Reproduce the records word for word, beginning at the line that contains "You are a GUI" and stopping after the line that contains "point(1185,723)".
[start Supplied material]
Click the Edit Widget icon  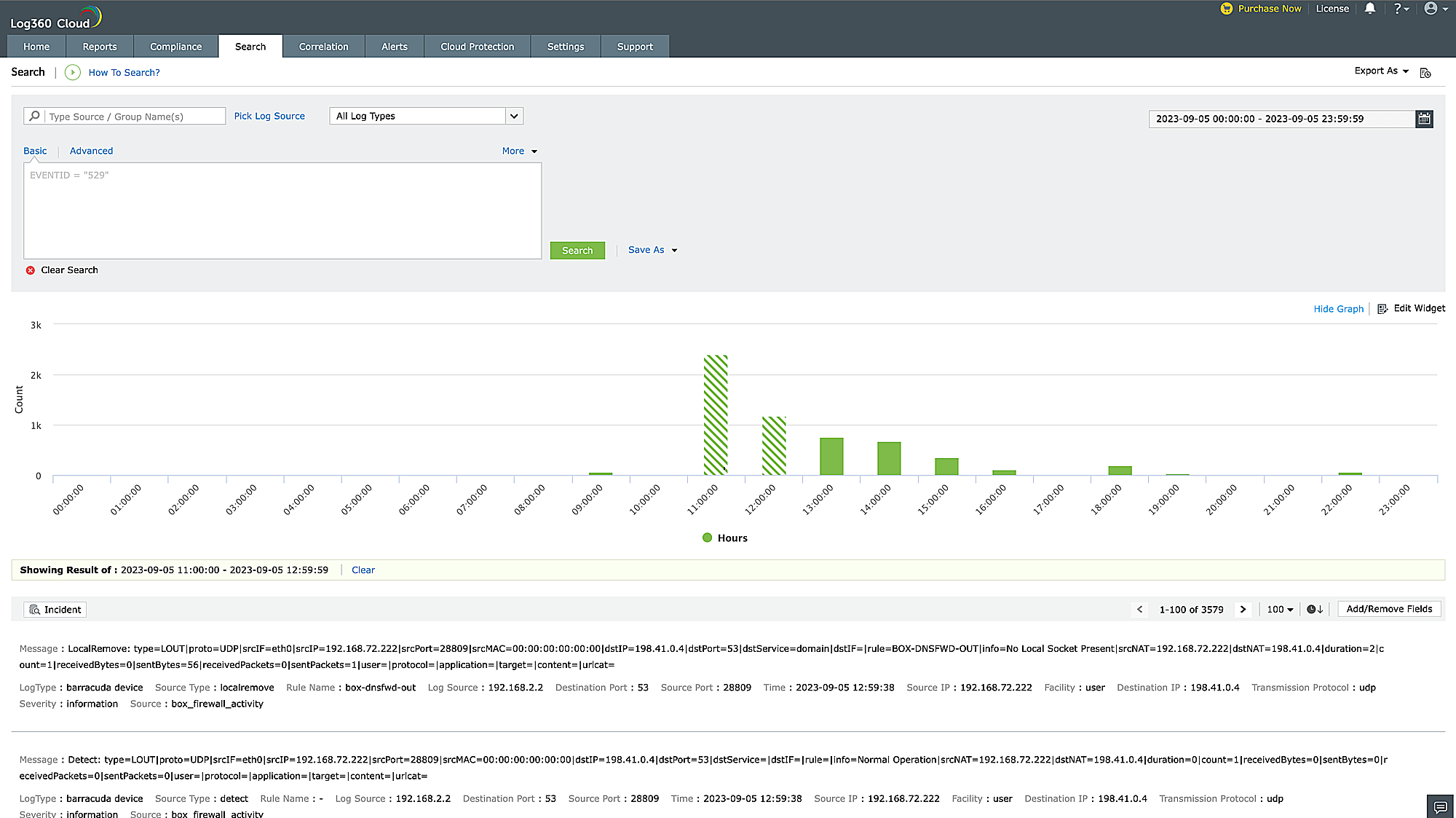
[end Supplied material]
[start Supplied material]
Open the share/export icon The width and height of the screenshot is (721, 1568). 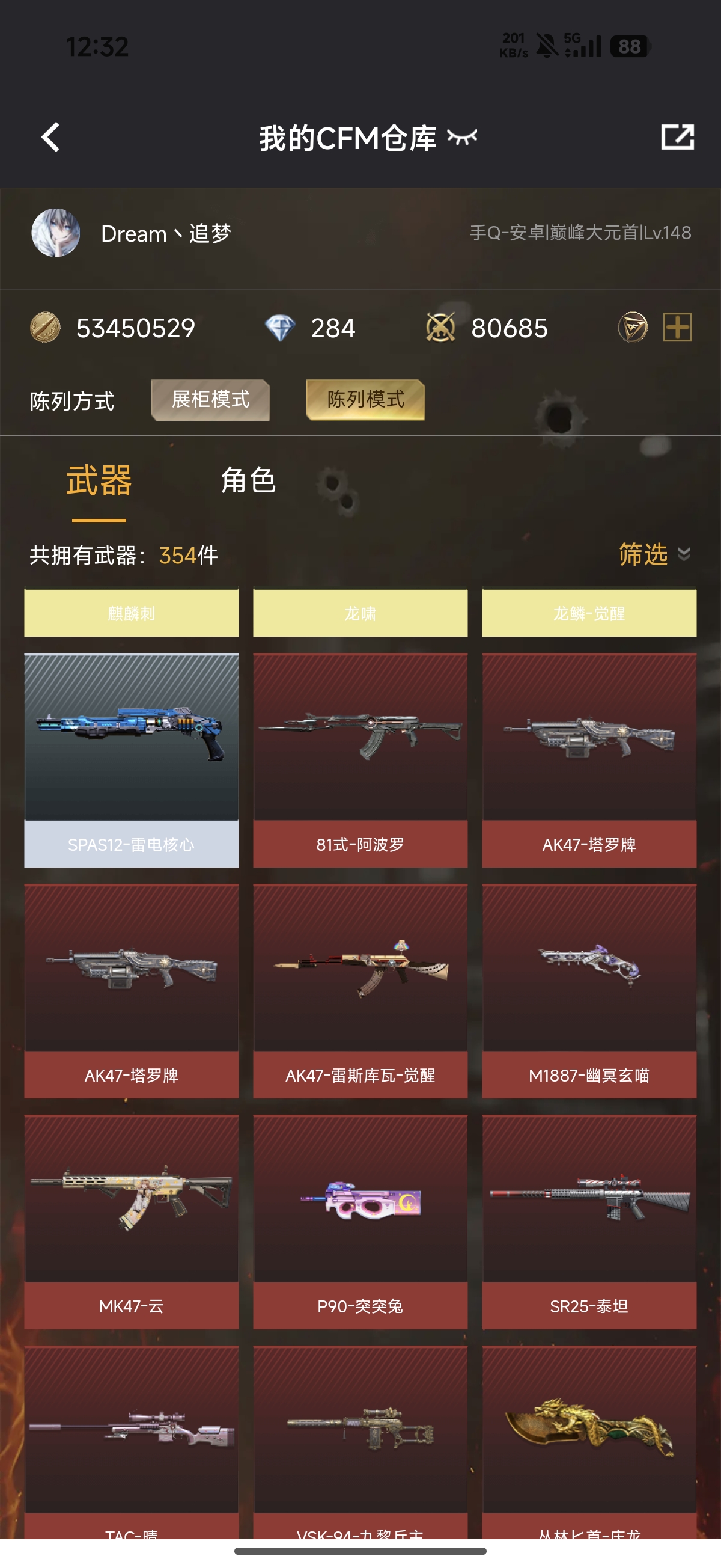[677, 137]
[end Supplied material]
[start Supplied material]
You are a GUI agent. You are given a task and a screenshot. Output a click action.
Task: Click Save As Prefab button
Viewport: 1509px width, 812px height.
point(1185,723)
[end Supplied material]
Solution to this exercise
You are a GUI agent. You are given a task and a screenshot. Output a click action.
Task: Click Save As Prefab button
Viewport: 1509px width, 812px height.
point(1185,723)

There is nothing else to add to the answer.